Commercial Social Media Archiving Tools: Summary of First Survey by NDE/IISG

  • feb 2022
  • Zefi Kavvadia
  • ·
  • Aangepast 27 jun
  • 48
Zefi Kavvadia
Particuliere Websites en SoMe
  • Antal Posthumus
  • Patricia den Ambtman
  • Sophie Ham

Social media archiving is one of the latest hot topics in digital preservation and information and records management. It is now becoming widely recognized that the contemporary record, whether it is meant for evidence, research, memory or any combination of the above, can and will very often contain material originating from various social media platforms.

Background of the project

In the Netherlands too there has been recent mounting interest in developing and establishing social media archiving expertise. One of the problems that many organizations interested in preserving social media face, is the lack of standardized tools and solutions. There is a breadth of almost what can be described as DIY approaches to capturing social media, with mostly open-source software that often requires reasonable technical skills. But for many organizations in cultural heritage and local government, it might be difficult to find the resources in time, staff, and tools to implement and use open-source social media archiving tools reliably and systematically.

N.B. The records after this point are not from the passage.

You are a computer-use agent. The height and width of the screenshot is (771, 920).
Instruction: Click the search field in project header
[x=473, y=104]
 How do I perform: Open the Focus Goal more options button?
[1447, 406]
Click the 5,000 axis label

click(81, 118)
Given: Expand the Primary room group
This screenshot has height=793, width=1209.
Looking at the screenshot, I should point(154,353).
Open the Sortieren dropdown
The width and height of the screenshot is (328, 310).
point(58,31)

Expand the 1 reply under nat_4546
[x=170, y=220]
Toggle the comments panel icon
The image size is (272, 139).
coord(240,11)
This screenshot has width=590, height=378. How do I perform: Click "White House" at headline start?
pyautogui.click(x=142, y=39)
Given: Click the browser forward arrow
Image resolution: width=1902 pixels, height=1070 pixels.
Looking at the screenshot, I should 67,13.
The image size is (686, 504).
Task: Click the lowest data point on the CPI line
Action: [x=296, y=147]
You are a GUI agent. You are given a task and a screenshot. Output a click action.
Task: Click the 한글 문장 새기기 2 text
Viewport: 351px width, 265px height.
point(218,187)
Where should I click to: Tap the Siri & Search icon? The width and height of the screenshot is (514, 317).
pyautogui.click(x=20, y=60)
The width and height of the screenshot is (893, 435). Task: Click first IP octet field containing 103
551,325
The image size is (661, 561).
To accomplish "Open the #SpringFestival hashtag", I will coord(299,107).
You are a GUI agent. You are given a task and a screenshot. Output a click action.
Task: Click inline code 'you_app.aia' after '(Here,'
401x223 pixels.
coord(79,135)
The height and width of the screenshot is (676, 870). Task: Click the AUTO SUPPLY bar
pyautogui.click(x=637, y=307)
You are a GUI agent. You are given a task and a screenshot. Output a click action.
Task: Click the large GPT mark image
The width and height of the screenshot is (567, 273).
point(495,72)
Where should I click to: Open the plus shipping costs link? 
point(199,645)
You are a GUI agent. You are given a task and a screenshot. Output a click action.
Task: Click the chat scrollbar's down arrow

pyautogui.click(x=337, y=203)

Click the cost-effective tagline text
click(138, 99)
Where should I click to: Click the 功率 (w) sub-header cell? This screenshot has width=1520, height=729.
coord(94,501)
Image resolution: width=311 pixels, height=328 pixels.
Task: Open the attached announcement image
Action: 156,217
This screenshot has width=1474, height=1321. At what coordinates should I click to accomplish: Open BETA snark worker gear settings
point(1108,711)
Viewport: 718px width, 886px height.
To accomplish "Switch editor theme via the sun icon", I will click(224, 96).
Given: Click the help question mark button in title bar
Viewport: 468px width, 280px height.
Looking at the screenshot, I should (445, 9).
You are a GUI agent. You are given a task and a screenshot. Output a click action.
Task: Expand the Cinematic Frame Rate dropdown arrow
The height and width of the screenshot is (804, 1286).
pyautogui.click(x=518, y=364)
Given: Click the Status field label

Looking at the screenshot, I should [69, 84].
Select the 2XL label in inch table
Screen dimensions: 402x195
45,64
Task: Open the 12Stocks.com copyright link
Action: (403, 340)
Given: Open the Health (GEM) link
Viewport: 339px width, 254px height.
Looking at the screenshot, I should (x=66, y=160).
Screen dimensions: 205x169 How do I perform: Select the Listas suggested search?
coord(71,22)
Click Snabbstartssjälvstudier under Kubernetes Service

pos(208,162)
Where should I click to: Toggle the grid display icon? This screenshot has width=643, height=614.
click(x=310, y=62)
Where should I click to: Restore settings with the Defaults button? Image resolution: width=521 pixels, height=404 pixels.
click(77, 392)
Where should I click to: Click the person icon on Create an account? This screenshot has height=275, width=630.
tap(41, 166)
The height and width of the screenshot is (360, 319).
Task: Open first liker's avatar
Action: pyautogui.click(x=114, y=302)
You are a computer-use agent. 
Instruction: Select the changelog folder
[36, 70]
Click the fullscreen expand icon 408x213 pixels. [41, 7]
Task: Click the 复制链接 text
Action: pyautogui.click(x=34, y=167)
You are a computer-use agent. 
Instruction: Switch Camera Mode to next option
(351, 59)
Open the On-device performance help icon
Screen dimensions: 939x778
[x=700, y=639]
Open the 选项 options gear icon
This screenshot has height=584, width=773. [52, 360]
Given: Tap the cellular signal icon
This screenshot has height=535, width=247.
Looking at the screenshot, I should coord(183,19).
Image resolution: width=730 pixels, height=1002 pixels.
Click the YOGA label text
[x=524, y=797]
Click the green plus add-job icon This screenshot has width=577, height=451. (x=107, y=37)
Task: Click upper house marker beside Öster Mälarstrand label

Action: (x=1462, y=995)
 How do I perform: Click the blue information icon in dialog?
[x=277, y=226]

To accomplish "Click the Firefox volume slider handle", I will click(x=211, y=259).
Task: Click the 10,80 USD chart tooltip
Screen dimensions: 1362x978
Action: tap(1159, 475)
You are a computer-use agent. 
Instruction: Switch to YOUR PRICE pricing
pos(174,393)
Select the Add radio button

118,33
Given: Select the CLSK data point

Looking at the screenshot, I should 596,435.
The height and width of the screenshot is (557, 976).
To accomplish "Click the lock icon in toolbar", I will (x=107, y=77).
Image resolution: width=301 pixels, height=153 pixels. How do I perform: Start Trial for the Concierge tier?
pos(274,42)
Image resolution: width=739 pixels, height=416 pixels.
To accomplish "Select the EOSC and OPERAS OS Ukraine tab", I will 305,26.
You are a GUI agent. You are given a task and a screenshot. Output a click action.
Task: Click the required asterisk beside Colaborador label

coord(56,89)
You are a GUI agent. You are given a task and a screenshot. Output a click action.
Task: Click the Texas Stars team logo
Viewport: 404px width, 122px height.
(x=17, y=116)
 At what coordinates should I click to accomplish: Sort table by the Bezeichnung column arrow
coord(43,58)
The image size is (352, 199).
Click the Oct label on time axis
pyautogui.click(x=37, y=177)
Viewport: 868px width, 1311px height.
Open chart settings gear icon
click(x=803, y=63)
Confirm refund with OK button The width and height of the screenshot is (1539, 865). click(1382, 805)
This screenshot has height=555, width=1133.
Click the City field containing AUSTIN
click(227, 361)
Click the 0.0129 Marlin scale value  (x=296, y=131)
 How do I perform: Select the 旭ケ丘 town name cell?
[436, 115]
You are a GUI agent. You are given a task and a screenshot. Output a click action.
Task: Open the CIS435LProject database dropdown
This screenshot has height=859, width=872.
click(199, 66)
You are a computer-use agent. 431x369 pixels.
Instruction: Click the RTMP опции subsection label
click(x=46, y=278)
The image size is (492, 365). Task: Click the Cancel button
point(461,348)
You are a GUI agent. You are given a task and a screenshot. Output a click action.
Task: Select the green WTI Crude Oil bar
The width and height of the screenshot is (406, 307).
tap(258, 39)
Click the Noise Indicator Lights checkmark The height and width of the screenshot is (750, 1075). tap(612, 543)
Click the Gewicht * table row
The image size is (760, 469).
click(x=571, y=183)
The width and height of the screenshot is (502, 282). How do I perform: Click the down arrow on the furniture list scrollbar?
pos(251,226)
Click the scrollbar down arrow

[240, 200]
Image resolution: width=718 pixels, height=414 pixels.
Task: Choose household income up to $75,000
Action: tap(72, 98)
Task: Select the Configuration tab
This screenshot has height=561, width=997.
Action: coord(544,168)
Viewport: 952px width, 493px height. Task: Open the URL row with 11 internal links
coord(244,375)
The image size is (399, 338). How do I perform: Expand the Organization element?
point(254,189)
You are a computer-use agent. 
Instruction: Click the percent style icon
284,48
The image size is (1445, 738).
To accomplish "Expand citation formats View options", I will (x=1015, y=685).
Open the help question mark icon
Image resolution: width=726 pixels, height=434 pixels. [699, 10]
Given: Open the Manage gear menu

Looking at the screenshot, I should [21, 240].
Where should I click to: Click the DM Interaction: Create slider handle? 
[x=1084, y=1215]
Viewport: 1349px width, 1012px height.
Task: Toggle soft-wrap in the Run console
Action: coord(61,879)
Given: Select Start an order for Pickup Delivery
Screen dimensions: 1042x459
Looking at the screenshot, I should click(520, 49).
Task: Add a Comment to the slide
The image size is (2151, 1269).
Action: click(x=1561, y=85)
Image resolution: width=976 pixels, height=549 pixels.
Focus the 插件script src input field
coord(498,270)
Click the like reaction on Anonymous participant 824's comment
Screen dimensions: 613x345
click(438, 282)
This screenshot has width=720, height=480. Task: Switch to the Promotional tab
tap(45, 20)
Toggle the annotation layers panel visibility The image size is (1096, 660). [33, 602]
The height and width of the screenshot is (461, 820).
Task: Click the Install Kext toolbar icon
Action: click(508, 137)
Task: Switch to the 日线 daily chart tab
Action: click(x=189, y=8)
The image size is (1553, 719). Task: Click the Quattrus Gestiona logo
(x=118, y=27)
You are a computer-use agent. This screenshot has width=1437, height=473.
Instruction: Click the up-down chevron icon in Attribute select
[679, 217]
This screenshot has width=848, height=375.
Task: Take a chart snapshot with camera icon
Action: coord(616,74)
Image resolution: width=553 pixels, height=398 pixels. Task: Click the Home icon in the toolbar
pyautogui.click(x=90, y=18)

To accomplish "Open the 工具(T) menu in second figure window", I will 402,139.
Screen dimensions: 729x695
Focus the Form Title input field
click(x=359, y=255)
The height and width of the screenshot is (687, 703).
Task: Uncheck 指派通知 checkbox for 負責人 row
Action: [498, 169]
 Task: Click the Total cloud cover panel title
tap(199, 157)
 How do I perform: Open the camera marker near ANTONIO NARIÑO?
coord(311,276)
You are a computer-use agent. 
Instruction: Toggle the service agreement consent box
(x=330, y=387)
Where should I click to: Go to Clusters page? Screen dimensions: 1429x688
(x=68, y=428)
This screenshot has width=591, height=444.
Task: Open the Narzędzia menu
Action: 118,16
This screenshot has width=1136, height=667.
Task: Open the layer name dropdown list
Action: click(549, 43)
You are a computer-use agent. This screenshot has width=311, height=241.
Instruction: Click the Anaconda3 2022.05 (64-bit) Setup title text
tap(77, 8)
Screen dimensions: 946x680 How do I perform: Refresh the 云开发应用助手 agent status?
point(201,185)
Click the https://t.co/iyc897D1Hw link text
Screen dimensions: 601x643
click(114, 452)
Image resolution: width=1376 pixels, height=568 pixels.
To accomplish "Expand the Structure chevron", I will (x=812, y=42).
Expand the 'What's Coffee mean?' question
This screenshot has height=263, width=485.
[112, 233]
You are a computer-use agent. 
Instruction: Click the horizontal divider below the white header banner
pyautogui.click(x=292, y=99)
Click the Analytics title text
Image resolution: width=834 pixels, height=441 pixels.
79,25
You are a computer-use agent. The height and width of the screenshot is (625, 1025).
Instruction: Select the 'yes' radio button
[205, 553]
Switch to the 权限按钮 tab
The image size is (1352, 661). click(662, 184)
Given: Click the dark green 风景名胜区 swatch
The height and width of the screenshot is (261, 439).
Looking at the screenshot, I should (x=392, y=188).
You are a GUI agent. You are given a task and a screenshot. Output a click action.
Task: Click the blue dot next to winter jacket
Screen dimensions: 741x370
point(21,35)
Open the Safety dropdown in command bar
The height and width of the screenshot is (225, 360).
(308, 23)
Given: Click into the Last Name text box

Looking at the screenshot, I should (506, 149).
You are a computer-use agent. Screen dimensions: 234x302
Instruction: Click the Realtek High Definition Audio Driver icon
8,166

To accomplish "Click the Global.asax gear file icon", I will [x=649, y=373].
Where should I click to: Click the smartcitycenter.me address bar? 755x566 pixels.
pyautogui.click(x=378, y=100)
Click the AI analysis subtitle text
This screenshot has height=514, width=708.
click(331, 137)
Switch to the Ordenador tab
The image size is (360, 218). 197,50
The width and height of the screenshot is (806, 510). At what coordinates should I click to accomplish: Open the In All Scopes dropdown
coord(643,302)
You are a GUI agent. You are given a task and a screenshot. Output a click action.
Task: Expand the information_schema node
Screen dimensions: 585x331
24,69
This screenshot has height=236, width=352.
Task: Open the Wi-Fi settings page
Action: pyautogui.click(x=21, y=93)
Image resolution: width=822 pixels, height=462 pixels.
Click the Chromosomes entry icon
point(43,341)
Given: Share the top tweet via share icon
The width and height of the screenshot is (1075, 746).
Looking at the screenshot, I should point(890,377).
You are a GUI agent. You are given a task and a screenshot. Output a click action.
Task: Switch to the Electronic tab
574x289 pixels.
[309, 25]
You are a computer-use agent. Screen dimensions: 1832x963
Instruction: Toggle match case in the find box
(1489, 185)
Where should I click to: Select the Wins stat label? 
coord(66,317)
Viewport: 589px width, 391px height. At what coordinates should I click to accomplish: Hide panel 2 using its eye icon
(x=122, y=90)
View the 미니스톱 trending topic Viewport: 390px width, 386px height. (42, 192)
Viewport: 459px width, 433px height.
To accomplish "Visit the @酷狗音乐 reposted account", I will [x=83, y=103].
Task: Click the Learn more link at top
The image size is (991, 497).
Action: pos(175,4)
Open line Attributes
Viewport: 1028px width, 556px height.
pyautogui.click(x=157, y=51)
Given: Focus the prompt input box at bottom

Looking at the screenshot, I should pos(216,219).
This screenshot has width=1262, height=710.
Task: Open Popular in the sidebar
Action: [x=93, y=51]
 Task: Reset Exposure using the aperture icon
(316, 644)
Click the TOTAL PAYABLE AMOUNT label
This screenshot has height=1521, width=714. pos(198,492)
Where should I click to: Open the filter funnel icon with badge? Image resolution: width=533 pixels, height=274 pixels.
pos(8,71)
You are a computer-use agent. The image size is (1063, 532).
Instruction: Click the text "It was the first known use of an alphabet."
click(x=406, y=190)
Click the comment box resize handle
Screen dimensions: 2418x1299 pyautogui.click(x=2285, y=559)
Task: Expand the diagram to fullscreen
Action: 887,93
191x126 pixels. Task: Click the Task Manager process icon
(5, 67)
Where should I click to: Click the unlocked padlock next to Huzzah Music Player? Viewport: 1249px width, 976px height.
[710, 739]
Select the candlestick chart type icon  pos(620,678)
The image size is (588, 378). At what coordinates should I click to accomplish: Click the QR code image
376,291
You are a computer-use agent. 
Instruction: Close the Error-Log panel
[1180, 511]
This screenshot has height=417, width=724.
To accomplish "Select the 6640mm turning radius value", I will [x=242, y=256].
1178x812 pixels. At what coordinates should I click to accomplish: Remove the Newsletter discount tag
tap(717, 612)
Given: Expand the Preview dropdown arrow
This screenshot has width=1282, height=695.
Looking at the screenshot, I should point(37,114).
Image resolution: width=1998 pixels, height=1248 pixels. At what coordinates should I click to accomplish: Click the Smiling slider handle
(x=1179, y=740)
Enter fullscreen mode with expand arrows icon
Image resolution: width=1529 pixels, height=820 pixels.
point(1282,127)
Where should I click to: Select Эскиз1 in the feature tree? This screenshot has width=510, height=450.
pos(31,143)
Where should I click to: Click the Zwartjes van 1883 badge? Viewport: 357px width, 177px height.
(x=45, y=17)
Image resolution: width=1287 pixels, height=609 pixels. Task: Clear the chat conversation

The NDE, to address this need, decided to expand on the already existing free and open-source social media archiving tools research by looking into the possibilities of paid solutions. This article is a summarization of the survey research that was conducted in the second half of 2021, and it presents the main five commercial providers about which the most information could be gathered. Several other providers were also contacted, but they have not been included in the present summary as the information gathering on them has not been completed yet.

Purpose

The purpose of the present document is not to review or assess the commercial tools against specific standards or to compare them against one another to establish which is most suitable for which activity. Rather, it is meant more like a survey with an introductory nature, that will cover different aspects of the commercial social media archiving solutions such as their scope, technical features, usability, etc. Inclusion or exclusion of any commercial tools in this survey is therefore not to be considered an endorsement (or the lack thereof) of that tool or company by NDE/IISG, as the aim of this article is to present and inform interested organizations about their options.

Tool list and features

The following list was compiled based on requirements used previously in our free and open-source tools survey, and on requirements defined following both public and private discussions with colleagues from the heritage field, government archival organizations, and representatives of various commercial web and social media archiving companies.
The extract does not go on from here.